Jusqu'au jour où, à force d'exiger l'austérité chez les uns et les autres, les pays trop dépensiers de l'Eurozone arrêtent de dépenser. Et soudain, le modèle allemand commence à tousser. L'Europe entre en récession ; les riches et vertueux Pays-Bas (l'Allemagne est déficitaire vis-à-vis d'eux !) entrent en récession. Et la croissance de la puissante Allemagne, de la compétitive Allemagne, descend au même niveau que l'infréquentable France : 0,2 %.
Les expériences récentes l'ont montré : plutôt que de relancer les économies "asphyxiées par la dette", les cures d'austérité font exploser les déficits tout en freinant l'économie. Et l'Allemagne est sur le point de découvrir ce qu'est la vie sans ses frivoles voisins si gourmands en BMW.

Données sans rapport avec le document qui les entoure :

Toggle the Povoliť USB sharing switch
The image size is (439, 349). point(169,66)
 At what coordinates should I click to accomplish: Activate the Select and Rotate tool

Faute à l'Europe, donc, comme d'habitude ? Non, à mon avis. Merkel, Sarkozy, Draghi, et même Hollande (mais avec des bémols et des notes de bas page) sont convaincus que si l'austérité ne marche pas, c'est qu'il en faut encore davantage. Le vrai problème (et peut-être la solution) est, semble-t-il, dans l'usage que fait l'Allemagne de l'Europe. Si l'Union monétaire et le Marché unique étaient, respectivement, vraiment une Union et vraiment unique, l'enrichissement ne serait pas forcément à sens unique. À ce titre, on cite assez souvent les états des Etats-Unis. La Californie peut être excédentaire vis-à-vis de l'Alabama sans que cela conduise la Californie à exiger l'austérité pour l'Alabama, et sans que l'Alabama soit menacé de faillite. La dette existe à un niveau supérieur et profite à tout le monde. Oui, je pense aux eurobonds ou aux euro-obligations, mais plus généralement à l'idée que la structure même de l'Europe et de l'Euro ne devrait pas empêcher une politique de relance.
Le problème européen serait alors une intégration insuffisante, où chaque pays ne voit en l'Europe que l'occasion de retirer un avantage financier ou électoral bien précis.